A couple of other comments and caveats merit attention. First, the tests and conditions described above for assessing mechanistic interaction assume that the effects of the exposures on the outcome are unconfounded conditional on the covariates. In their estimates of RERI, Bhavnani et al. (1) standardize their measures by age. Thus, if age sufficed to control for confounding of the effects of the pathogens on diarrheal disease, then the tests considered above for different forms of mechanistic interaction would be valid. However, we might be concerned that gender, diet, or number of children in the household, socioeconomic status, or some unknown variable might confound the exposure-outcome relation. Sensitivity analysis techniques are now available for assessing the extent to which unmeasured confounding can affect interaction analyses (27). In the case of the additive interaction between rotavirus and Giardia and between rotavirus and E. coli/Shigellae, the magnitude of the interaction is so great that very substantial confounding would be needed to change qualitative conclusions. However, in general, confounding needs to be thought about carefully in interaction analyses (28, 29), just as it does in other types of observational studies.

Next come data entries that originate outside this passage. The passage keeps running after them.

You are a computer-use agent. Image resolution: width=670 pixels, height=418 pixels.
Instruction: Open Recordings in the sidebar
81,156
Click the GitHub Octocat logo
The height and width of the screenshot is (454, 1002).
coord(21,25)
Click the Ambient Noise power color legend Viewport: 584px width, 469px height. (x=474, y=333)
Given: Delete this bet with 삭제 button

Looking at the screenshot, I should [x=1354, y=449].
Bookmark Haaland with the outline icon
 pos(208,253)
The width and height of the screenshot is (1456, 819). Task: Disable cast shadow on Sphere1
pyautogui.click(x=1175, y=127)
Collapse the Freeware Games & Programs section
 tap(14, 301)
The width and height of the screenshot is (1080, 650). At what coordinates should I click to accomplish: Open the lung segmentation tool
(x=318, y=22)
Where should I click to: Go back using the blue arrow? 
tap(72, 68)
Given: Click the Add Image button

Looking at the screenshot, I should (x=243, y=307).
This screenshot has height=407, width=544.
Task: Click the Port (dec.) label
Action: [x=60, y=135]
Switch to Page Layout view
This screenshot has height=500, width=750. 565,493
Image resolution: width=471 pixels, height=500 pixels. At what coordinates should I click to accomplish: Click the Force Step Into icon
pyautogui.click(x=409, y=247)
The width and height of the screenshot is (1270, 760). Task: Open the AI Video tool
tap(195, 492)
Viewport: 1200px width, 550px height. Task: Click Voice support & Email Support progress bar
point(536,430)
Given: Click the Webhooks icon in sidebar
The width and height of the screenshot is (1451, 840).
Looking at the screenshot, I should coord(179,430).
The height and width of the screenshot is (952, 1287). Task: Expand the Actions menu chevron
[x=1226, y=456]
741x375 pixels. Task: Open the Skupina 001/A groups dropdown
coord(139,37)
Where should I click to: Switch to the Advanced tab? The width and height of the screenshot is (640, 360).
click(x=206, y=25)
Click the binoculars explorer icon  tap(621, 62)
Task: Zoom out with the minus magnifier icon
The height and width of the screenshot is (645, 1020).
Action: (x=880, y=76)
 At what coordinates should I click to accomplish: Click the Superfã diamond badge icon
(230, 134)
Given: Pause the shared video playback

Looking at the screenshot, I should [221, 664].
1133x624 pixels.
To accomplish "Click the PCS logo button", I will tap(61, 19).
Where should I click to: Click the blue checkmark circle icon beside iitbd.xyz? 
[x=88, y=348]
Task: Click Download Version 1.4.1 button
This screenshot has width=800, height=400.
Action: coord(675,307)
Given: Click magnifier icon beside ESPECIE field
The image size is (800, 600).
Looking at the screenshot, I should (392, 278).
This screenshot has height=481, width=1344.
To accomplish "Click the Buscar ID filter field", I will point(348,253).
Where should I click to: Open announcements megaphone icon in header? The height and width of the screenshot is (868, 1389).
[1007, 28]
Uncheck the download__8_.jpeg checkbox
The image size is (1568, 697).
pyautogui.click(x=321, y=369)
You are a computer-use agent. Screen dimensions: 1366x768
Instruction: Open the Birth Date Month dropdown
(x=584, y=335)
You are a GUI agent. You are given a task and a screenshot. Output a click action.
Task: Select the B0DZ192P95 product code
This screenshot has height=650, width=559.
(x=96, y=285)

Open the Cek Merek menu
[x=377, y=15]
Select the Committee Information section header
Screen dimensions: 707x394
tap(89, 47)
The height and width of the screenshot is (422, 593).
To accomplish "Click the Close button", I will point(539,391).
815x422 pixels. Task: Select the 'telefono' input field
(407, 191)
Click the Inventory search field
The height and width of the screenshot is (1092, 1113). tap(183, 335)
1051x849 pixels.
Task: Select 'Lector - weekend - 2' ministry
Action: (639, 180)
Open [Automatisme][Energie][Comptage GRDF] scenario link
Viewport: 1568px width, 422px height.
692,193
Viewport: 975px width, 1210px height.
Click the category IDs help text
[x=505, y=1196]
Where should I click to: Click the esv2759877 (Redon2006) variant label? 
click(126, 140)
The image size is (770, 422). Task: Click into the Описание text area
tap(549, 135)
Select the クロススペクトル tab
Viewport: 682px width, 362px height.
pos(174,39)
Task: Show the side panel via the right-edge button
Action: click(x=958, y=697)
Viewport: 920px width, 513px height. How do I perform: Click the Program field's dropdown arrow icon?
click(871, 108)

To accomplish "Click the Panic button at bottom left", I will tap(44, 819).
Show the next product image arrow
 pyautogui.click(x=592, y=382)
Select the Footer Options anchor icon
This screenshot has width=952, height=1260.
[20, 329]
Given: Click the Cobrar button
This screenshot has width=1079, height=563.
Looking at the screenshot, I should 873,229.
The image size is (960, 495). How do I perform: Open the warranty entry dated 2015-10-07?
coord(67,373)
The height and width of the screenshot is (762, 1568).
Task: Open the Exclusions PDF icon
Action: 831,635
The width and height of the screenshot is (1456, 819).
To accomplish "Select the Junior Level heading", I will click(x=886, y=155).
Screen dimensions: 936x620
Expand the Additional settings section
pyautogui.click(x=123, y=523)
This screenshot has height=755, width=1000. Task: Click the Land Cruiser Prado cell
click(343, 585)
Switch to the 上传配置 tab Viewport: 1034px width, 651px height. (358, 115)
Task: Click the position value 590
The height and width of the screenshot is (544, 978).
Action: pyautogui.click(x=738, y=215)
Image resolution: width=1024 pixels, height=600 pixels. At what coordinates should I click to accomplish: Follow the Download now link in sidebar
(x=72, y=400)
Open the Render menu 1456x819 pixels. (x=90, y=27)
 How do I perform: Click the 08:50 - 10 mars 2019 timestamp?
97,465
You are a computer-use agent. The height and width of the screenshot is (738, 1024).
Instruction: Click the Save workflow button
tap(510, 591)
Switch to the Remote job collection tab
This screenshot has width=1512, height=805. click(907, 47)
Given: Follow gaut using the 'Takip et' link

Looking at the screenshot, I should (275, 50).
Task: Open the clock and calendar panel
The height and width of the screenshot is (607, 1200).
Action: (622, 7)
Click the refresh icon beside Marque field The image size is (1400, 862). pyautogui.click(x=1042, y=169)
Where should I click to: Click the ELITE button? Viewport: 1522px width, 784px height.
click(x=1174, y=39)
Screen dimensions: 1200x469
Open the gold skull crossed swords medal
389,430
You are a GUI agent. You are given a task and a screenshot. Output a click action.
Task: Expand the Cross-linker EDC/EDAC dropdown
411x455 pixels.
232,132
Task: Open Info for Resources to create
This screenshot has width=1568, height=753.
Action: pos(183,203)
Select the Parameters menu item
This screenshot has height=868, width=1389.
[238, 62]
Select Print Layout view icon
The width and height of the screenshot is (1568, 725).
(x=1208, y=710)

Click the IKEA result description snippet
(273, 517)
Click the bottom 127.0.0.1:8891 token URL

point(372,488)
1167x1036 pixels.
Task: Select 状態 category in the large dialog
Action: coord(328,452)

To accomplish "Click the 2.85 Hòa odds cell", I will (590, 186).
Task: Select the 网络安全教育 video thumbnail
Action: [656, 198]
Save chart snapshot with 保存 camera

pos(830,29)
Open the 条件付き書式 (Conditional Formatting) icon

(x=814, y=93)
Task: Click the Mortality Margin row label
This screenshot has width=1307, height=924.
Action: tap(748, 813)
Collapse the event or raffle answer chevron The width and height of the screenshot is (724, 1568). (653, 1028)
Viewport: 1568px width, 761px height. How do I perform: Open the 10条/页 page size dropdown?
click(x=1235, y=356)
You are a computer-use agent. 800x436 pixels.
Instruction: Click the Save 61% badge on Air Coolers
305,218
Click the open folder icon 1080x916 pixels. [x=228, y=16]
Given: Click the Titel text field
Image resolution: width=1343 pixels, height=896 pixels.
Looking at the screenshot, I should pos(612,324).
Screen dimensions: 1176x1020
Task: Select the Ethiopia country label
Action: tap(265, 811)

Finally, it should be noted that we have focused here on assessing so-called mechanistic interaction (e.g., the outcome occurs if both exposures are present but not if just one or the other is present). Such mechanistic interaction is distinct from statistical interaction; as we have noted, additive interaction can sometimes be used to test for such mechanistic interaction, but the conditions required are generally stronger than merely positive additive interaction. This mechanistic or sufficient cause interaction was sometimes in the past referred to as “biologic interaction” (2, 3, 30). There has, however, been a move away from using the term “biologic interaction” (31, 32), because neither statistical (33–36) nor even mechanistic/sufficient cause interaction (8, 11, 35) necessarily implies actual physical or functional interaction of the exposures. The term “mechanistic interaction” may thus be more appropriate since, as discussed above, the presence of both exposures effectively turns the outcome “on,” but the absence of one or the other turns the outcome “off.” Here, using the results of Bhavnani et al., we have seen that there is strong evidence for such mechanistic interaction between rotavirus and Giardia and between rotavirus and E. coli/Shigellae in their effects on diarrheal disease. Bhavnani et al. discuss a number of possible biologic mechanisms that may involve particular forms of interaction. They note that the synergistic effects may be specific involving attachment and invasion of the intestinal epithelia by pathogens or nonspecific resulting from inflammation. Statistical analyses, even those considered here for mechanistic interaction, cannot in general distinguish between such possibilities; statistical inference is limited in what it can reveal about underlying biology. What it does reveal here, however, is that whatever that underlying biology might be, it is such that it gives rise to individuals for whom diarrhea occurs if both of 2 coinfecting pathogens are present but not if only 1 or the other is.